[发明专利]一种重组墨吉明对虾溶菌酶及其制备和应用

权利要求书

1.一种重组墨吉明对虾溶菌酶，其特征在于通过下述方法制备：将墨吉明对虾溶菌酶基因连接到真核表达载体pPIC9K中构建重组质粒，并将所形成的重组质粒转化到巴斯德毕赤酵母GS115中，经甲醇诱导表达，然后经分子筛层析柱纯化后得到重组溶菌酶。
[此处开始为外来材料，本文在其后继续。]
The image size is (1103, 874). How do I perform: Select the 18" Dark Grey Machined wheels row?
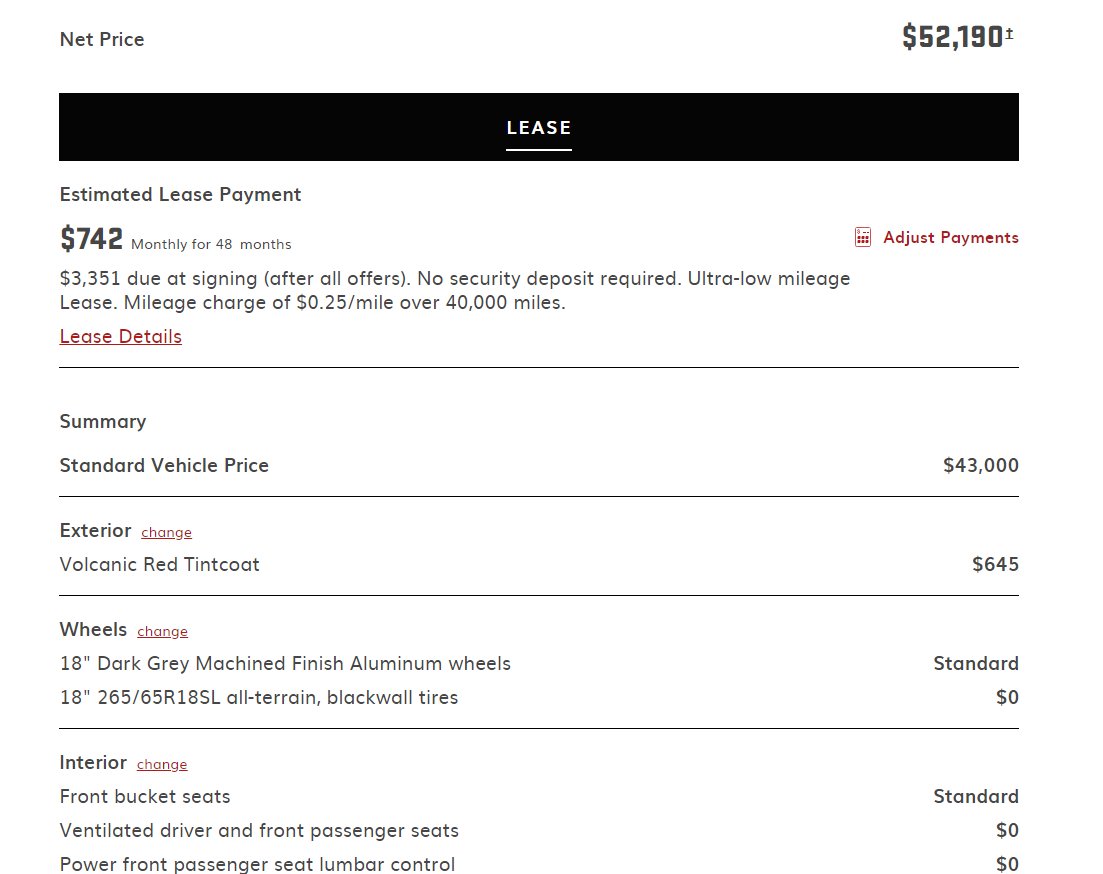539,664
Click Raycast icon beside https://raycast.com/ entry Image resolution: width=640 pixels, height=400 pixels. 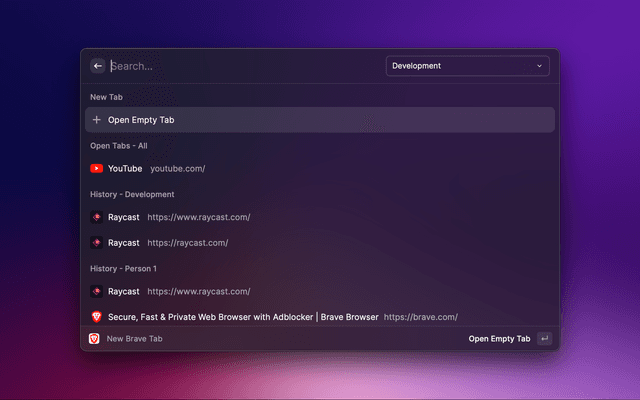click(x=97, y=243)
2.如权利要求1所述的重组溶菌酶，其特征在于具体的制备步骤是：

1）重组fLysC质粒的构建

从新鲜墨吉明对虾中取出墨吉明对虾肠组织，提取总RNA，并通过反转录PCR扩增墨吉明对虾溶菌酶的cDNA，用引物FM-7和FM-8进行PCR扩增；PCR产物纯化后与真核表达载体pPIC9K分别用EcoR1和NotI酶切，回收酶切片段，将这二片段于室温用T4连接酶连接2-8小时，连接液转化入大肠杆菌，筛选转化子提取质粒，即为重组fLysC质粒；

所述FM-7：5’--GCAGAATTCCCCTCCATCGTGGGCCGTGATTGC--3’

FM-8：5’--AAGTTTTGTAAGGTCACGTCCAGCCAGCTCAT--3’；

2) 溶菌酶的表达与制备

将重组fLysC质粒DNA用Bglll酶解，用电击法将质粒DNA转化至酵母菌 GS115中，并涂布于含有氨苄青霉素LB固体培养基上培养上，筛选转化子即为GS115/fLysC, 将选出的高拷贝转化菌株接种至混有溶壁微球菌的BMMY固体培养基中继续培养，筛选含墨吉明对虾溶菌酶基因的重组酵母菌株；

3）重组墨吉明对虾溶菌酶的浓缩纯化：将重组酵母菌株先在BMGY液体培养基中，30℃摇瓶培养，250转/分钟；当OD值达到8.0士0.5时，更换培养基，用原培养物10%体积的BMMY培养基，继续培养；每24h添加甲醇，保持甲醇浓度0.3% (v/v)，4天后结束培养，离心收集培养液上清；将该培养液上清经过硫酸铵饱和沉淀然后透析去除多余硫酸铵，再经过sephadex-G75分子筛层析柱洗脱，用0.05M pH8.0 Tris-HCI连续洗脱，然后将洗脱液在冻干机上冻干，得到重组溶菌酶干粉。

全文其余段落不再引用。